**BREAKING: Biden DOJ Accused of Auditing the Constitution — Secret Audio from Closed Door Meeting Reveals 'Who Benefits' Playbook**
In a leaked audio file that has Washington insiders scrambling, what appears to be a closed-door Department of Justice planning session has surfaced — and the transcript is already going viral for its brazen cynicism.
The audio, purportedly from a strategy meeting regarding the ongoing lawsuit to block the release of President Biden’s recorded interviews with special counsel Robert Hur, contains a voice identified by sources as a senior DOJ official allegedly stating: *"We don't sue to protect the law. We sue to protect the narrative. The question isn't whether the audio is legally releasable — it's who benefits from the doubt when the tapes come out?"*
If authentic, the recording appears to confirm what many skeptical observers have long suspected: that the DOJ's aggressive legal posture in this case is less about executive privilege and more about political damage control. The lawsuit, which seeks to prevent the public from hearing Biden’s unscripted remarks about classified document handling, now looks less like a constitutional defense and more like an admission that the unedited truth could be inconvenient.

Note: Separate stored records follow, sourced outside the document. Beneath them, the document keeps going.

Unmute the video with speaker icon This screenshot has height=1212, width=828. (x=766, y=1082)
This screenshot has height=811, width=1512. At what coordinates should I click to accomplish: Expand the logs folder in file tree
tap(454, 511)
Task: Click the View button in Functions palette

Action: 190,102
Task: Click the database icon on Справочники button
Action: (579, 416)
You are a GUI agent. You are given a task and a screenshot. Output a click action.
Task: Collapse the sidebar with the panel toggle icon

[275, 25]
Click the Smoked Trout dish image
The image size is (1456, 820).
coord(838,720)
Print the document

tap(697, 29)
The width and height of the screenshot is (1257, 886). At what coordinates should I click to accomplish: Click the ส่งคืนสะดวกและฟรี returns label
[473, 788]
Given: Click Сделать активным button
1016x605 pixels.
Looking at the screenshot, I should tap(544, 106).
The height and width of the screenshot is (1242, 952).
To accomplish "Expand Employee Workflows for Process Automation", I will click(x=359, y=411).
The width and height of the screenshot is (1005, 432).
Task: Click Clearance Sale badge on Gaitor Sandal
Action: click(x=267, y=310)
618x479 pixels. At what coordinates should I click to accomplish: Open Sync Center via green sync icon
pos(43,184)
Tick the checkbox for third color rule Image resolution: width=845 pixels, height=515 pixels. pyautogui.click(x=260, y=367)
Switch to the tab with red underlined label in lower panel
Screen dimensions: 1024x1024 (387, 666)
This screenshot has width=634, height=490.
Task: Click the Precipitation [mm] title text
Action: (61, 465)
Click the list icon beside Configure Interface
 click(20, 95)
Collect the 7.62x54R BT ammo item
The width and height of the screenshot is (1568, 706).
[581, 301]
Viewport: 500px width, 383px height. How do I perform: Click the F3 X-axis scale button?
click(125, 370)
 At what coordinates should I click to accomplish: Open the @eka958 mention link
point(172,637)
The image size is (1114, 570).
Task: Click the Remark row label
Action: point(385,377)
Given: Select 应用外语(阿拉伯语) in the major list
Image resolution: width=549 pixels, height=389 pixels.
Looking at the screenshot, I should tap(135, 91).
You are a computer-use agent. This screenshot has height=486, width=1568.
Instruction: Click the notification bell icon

Legal commentators are asking: is the DOJ acting as a shield for the man who appointed its leader, or as a neutral arbiter of justice? The leaked audio suggests the latter — and the question “*Who benefits?*” is now echoing across social media, #DOJGate trending within hours.
Neither the White House nor the DOJ has commented on the authenticity of the audio. But if it holds up, this could be the most damaging leak of the Biden era — not for what it says, but for who it admits they’re really serving.